Je suis son évolution artistique et ne suis pas la seule à m’extasier devant sa série « Le Cabinet de Curiosités » dont trois pièces ont été révélées : la sirène, Clockwork Fairy et Sepia Morphine. Nous partageons notre vice pour la cuisine japonaise lorsque je m’entends lui dire avec aplomb : « Quoi qu’il se passe, sache-le, je vais l’écrire ton Cabinet de Curiosités ! Il m’inspire ! » Loin de se piquer de mon impertinence, de se braquer de ce détournement annoncé, elle m’encourage ! Il n’en fallait pas plus pour faire s’emballer la machine. En quelques heures, je brosse quatre scenarii, chacun assorti de quatre développements différents. L’un d’eux est plus faible, il manque une véritable chute. Alexandra a les yeux dans le vague, elle prononce un simple mot : le roman graphique est né.

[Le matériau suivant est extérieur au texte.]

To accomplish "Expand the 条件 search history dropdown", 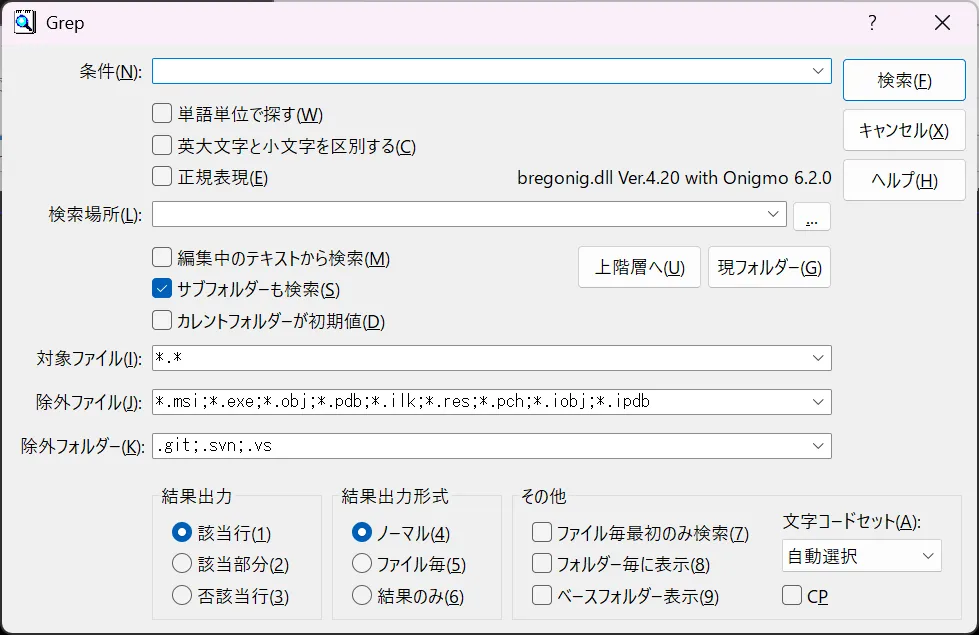I will [x=819, y=71].
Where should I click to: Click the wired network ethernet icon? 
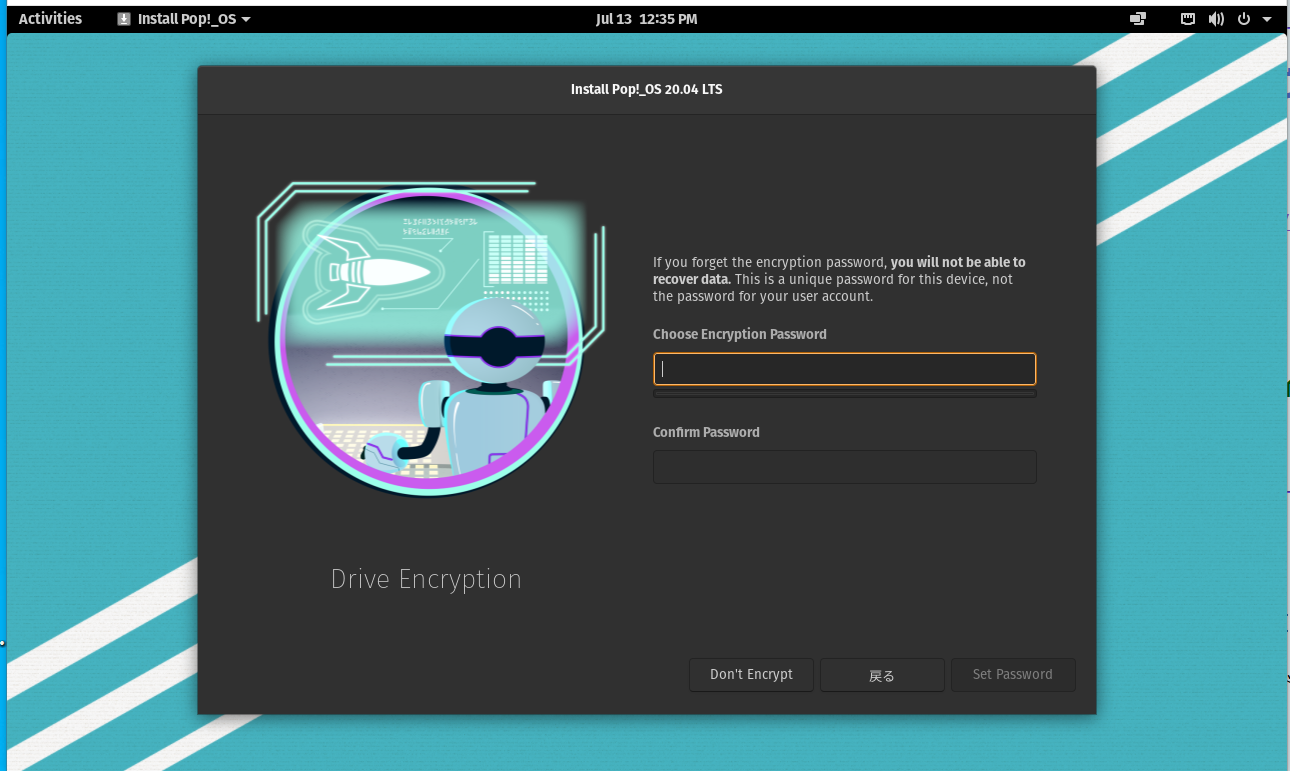point(1189,19)
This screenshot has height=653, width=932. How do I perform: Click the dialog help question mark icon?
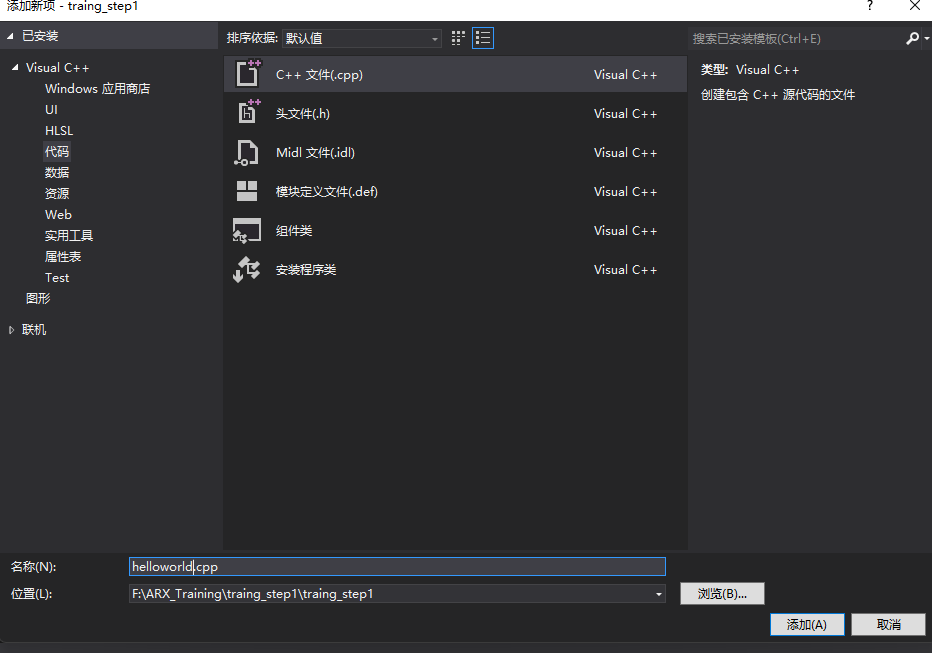point(869,7)
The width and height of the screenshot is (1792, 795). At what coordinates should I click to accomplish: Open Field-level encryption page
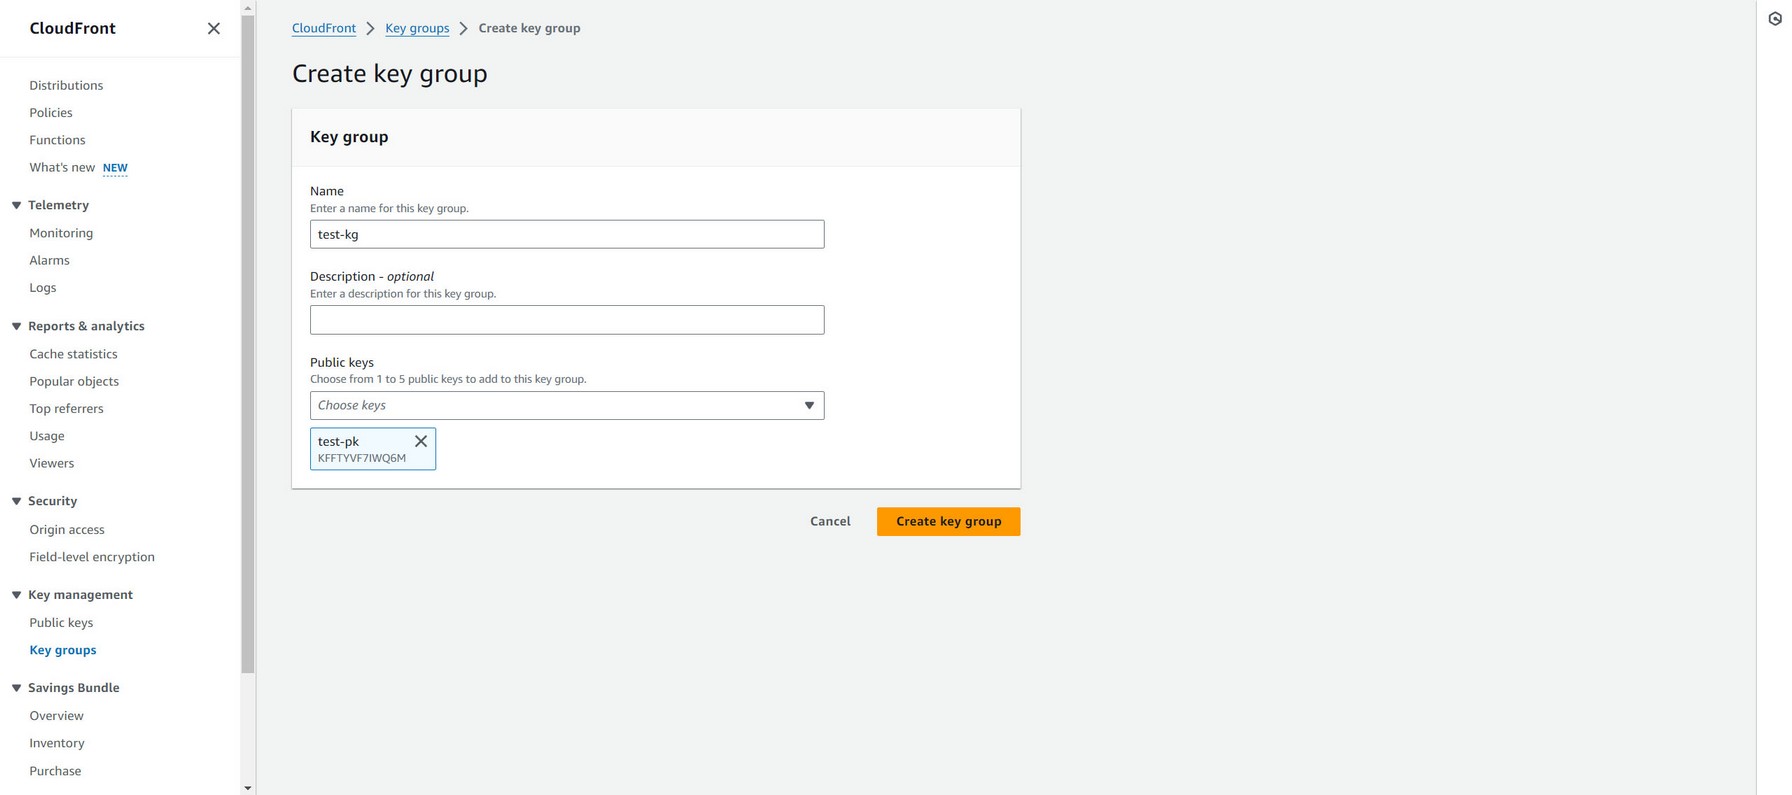tap(92, 557)
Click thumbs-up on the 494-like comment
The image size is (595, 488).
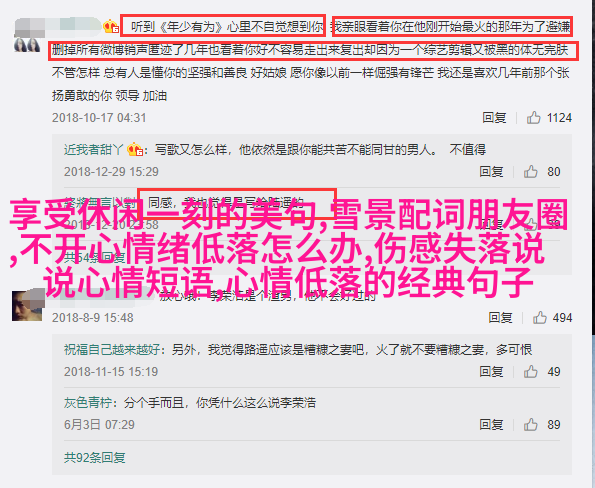point(540,317)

Nous n’avions jamais pensé à travailler ensemble. À cette époque, je soumets encore mes manuscrits en vain. Je découvre, effarée, la capacité de travail d’Alexandra. Cette femme est une machine douée de sensibilité. Elle est un œil, elle est une main, elle réfléchit à toute vitesse. Elle est capable de transcender les propositions et ses créations, sans trahir l’identité d’un personnage, vont bien au-delà de l’illustration d’un texte. C’est une collaboratrice fiable, motivée, qui transmet son bonheur de créer. Nous sentons, sans véritablement en parler, sans jamais nous appesantir, que nous habitons déjà le même Cabinet de Curiosités. Nous avons la même exigence et tant de passion que nous avons travaillé sans le savoir.